┌─ DOCUMENT EXTRACT

In finite state machines, transitions between states are decided by testing whether certain conditions apply. In the Voynich Manuscript, these conditions are unknown, but the simplest assumption is that transitions between states are made randomly. Some transitions are followed more often than others, and this varies across the manuscript, so the transitions must be weighted, and the weights in different sections of the manuscript must be different. For each page cluster, I assigned different weights to the transitions, based on the frequencies followed in that cluster.

The state transition tables were then used to generate a new manuscript. This had similar word frequencies, followed Zipf's Law approximately and in the same way as the real manuscript, and had a similar word length distribution.

There are still a few loose ends. It's known that the first glyphs of paragraphs and lines aren't the same as subsequent glyphs on paragraphs and lines, e.g. p and f occur more often at the beginning of paragraphs. This could be handled by forcing a paragraph or line break when those characters are generated. If a word with a particular property is required (e.g. a label), words could be discarded until a suitable one is generated.

What I can definitely conclude is that text of the Voynich Manuscript is consistent with text generated using a state transition table and following weighted transitions randomly. The weights used in different parts of the manuscript vary, allowing the various sections of the manuscript to differ from one another.

Why the Voynich Manuscript text is unlikely to be ciphertext

Good cipher systems generate output which appears to be random. The Voynich Manuscript does not appear to be random, but is consistent with the input of the text generation process being random. However, if this was used as input, because the state transition probabilities are weighted, decryption would be ambiguous, and extremely difficult if not impossible.

Why it's unlikely to be plaintext

Stephen Bax in A proposed partial decoding of the Voynich Manuscript is working on the assumption that the text is in an unknown language. He claims to have identified some of the glyphs with letters, and to have translated a few of the words, by matching their occurrences to images. This depends upon correct identification of herbs and constellations, but these are poorly drawn and difficult to identify. In a 240 page illustrated manuscript, there are bound to be some coincidental associations between words and images. Also, deciding upon an unknown language (as opposed to a known but unidentified one) means there's a further degree of freedom which makes coincidences a near certainty. Another big problem with the natural language hypothesis is that there is no discernable word order in the Voynich Manuscript.

If it's meaningless

How could such a method have been devised in the early 15th century? That's a matter for historians, but it involves a state transition table, which is just a table and a simple algorithm: choose a transition, go to the next state, and repeat. It requires a method for making random decisions. I suggest playing or tarot cards, both of which appeared in Europe around the time the manuscript was written, or shortly before. Shuffle the deck, and repeatedly turn over a card, choose a transition (if the transition's probability is very low, as it sometimes is, it may require two cards), and repeat. The only problem is that this is slow and tedious.

└─
┌─ DATASET EXTRACT

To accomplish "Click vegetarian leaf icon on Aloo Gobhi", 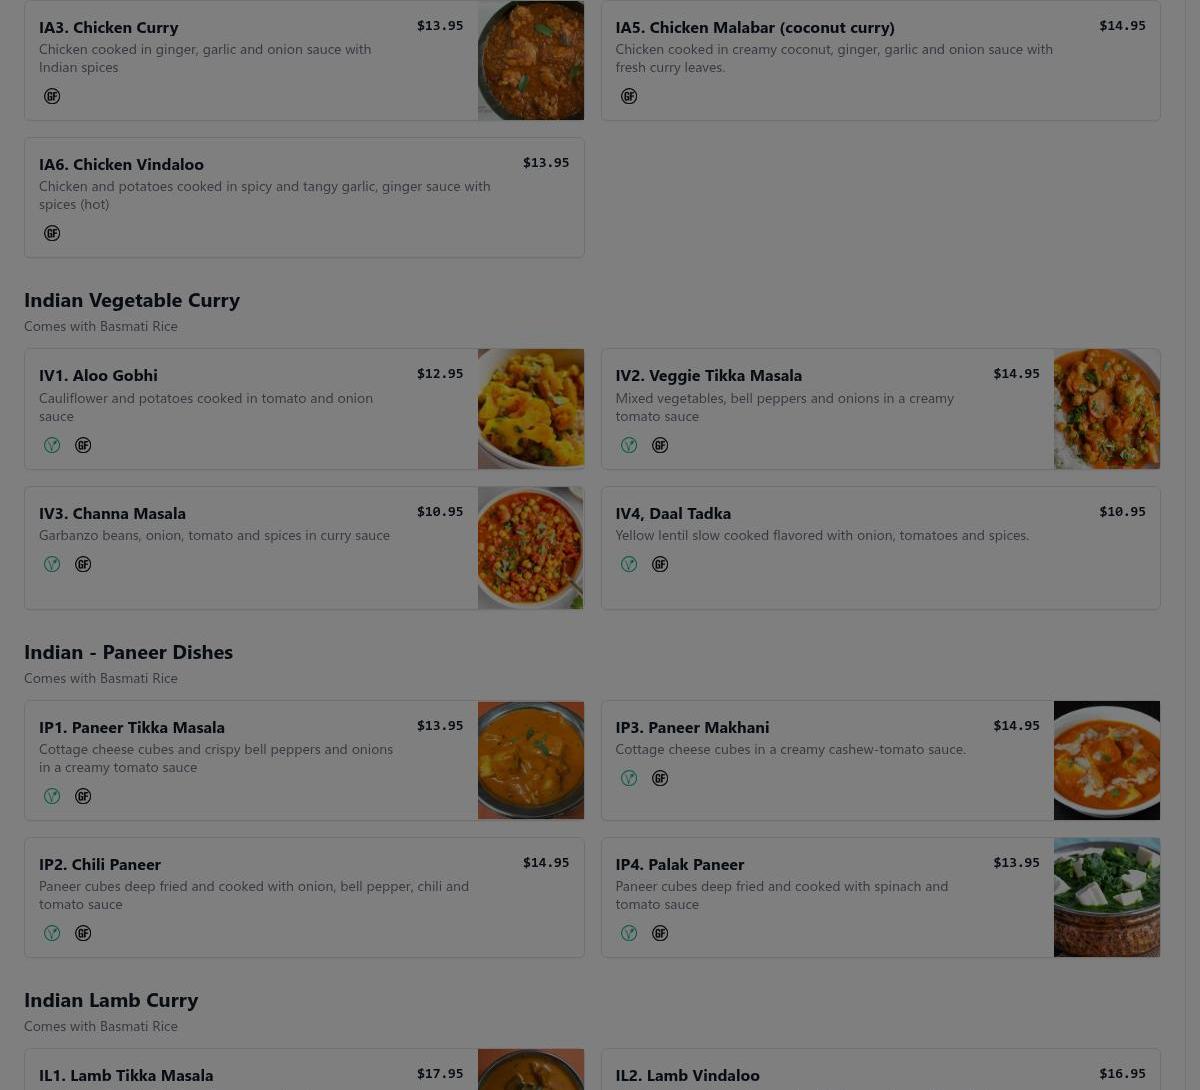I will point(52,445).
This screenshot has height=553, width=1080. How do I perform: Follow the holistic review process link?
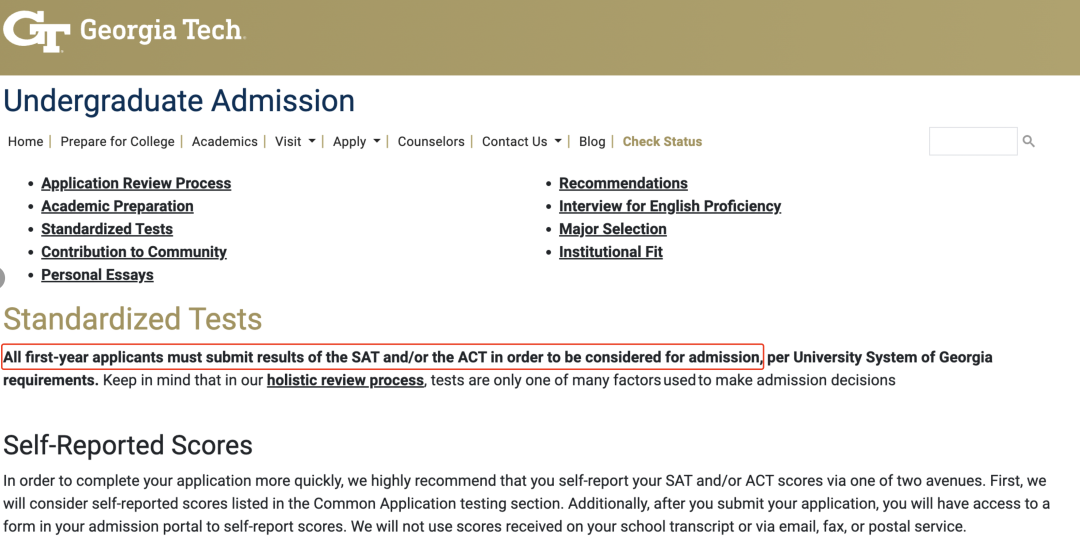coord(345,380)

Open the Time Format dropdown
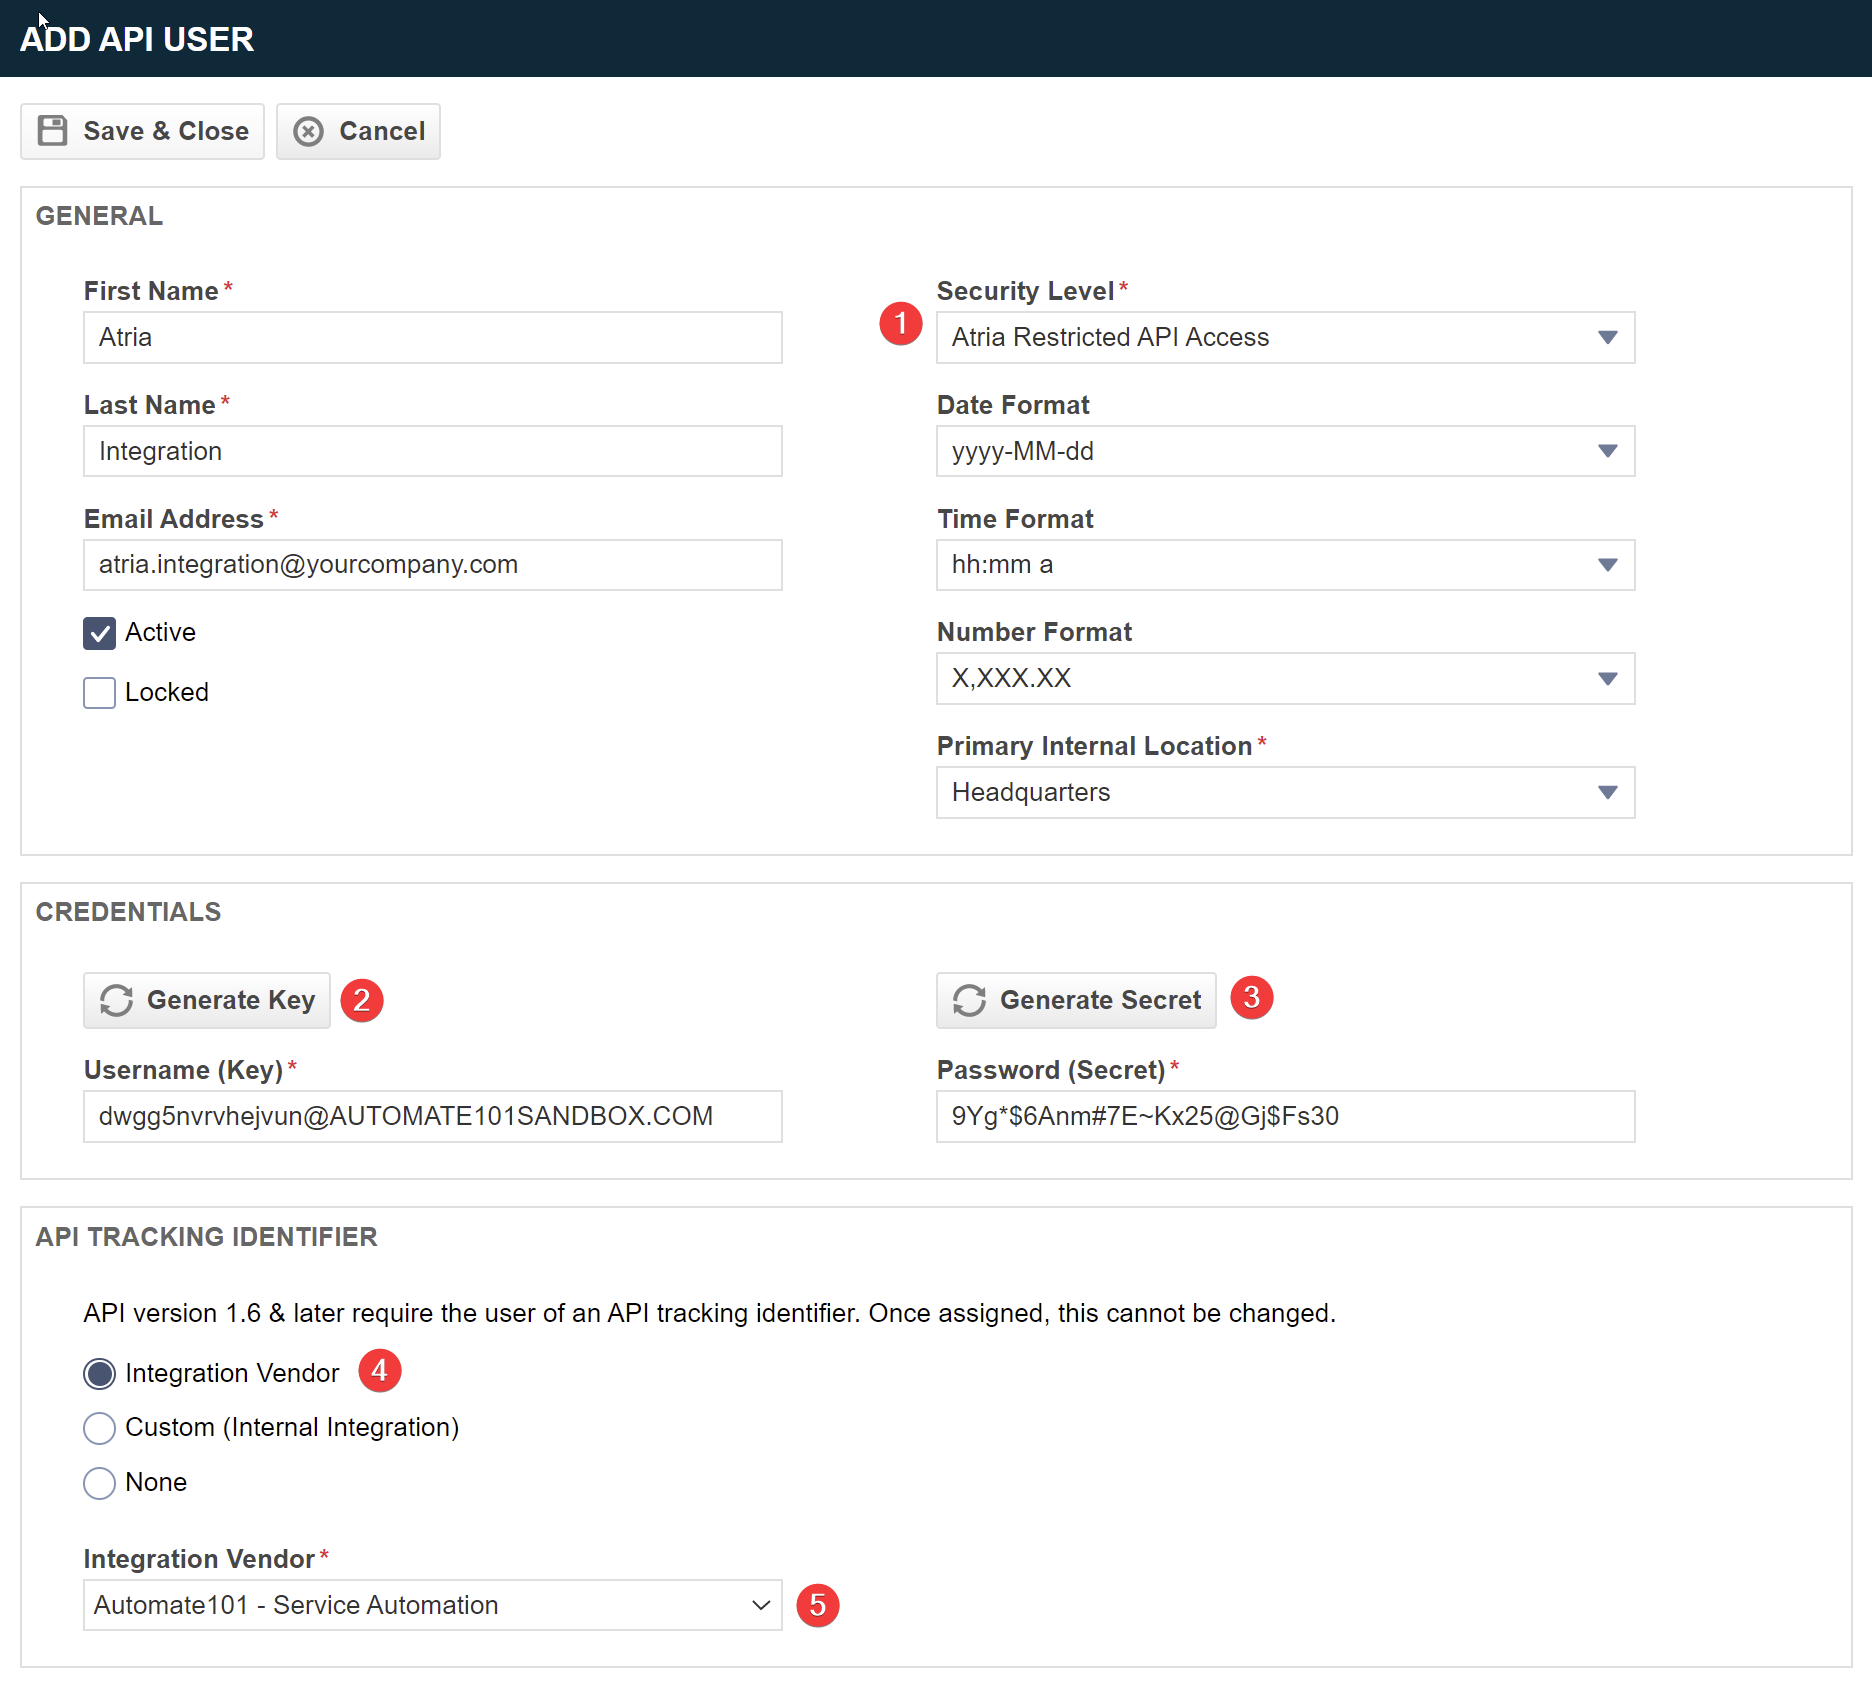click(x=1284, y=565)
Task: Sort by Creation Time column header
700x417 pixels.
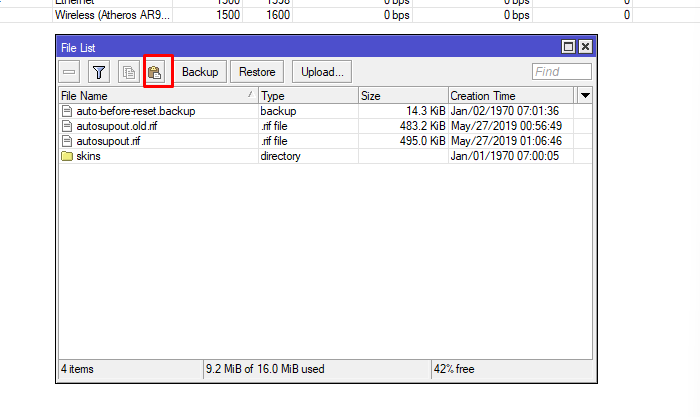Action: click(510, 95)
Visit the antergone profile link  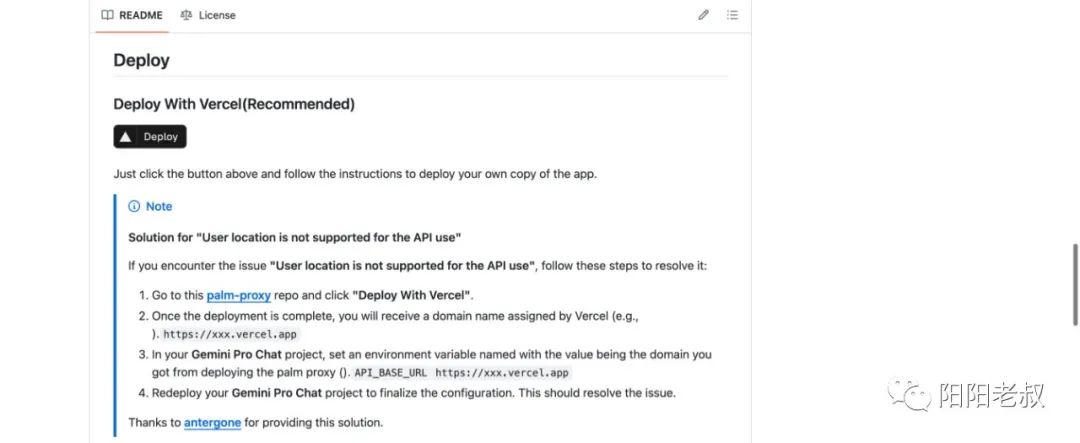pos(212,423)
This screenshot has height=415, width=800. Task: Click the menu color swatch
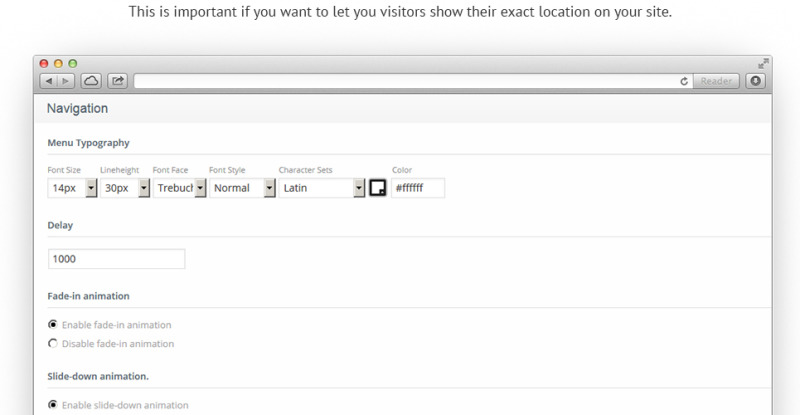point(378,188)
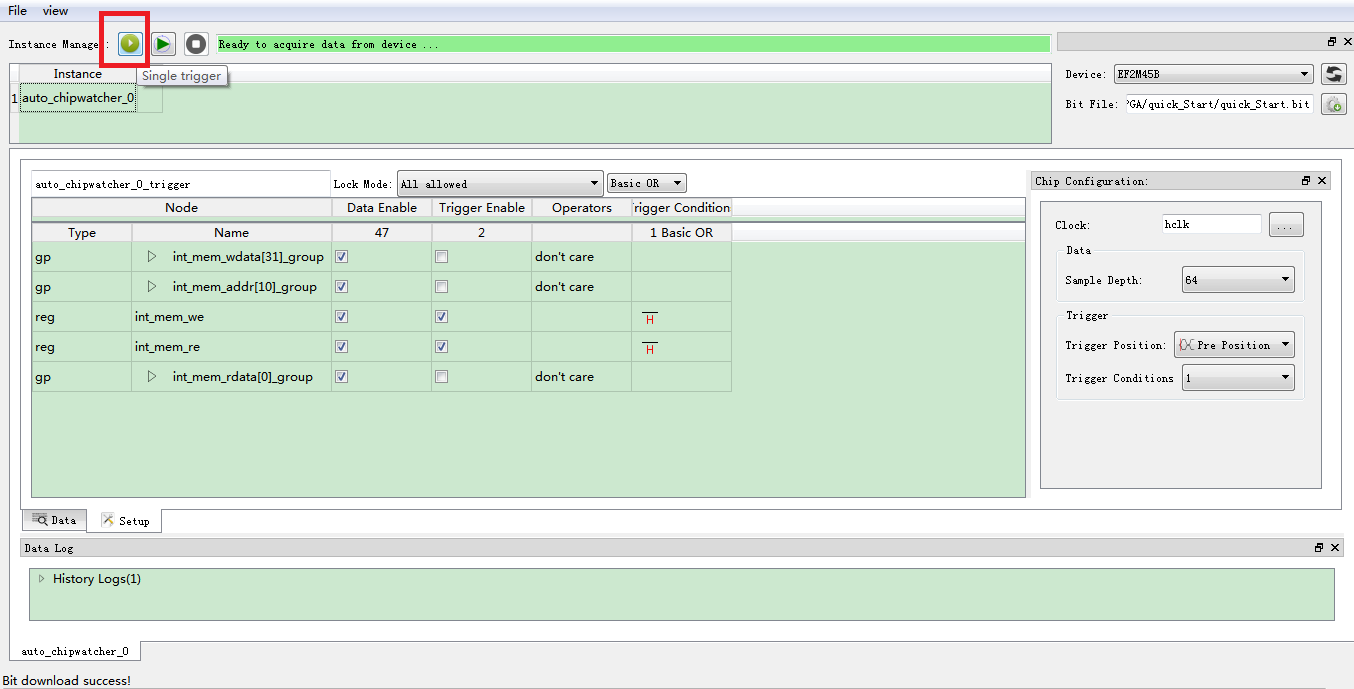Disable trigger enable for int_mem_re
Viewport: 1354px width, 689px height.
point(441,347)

└─

Set down, word for word, the portion of the Voynich Manuscript passage that opens with the words "In finite state" and closes with "in that cluster.".

EXPECTED ANSWER:
In finite state machines, transitions between states are decided by testing whether certain conditions apply. In the Voynich Manuscript, these conditions are unknown, but the simplest assumption is that transitions between states are made randomly. Some transitions are followed more often than others, and this varies across the manuscript, so the transitions must be weighted, and the weights in different sections of the manuscript must be different. For each page cluster, I assigned different weights to the transitions, based on the frequencies followed in that cluster.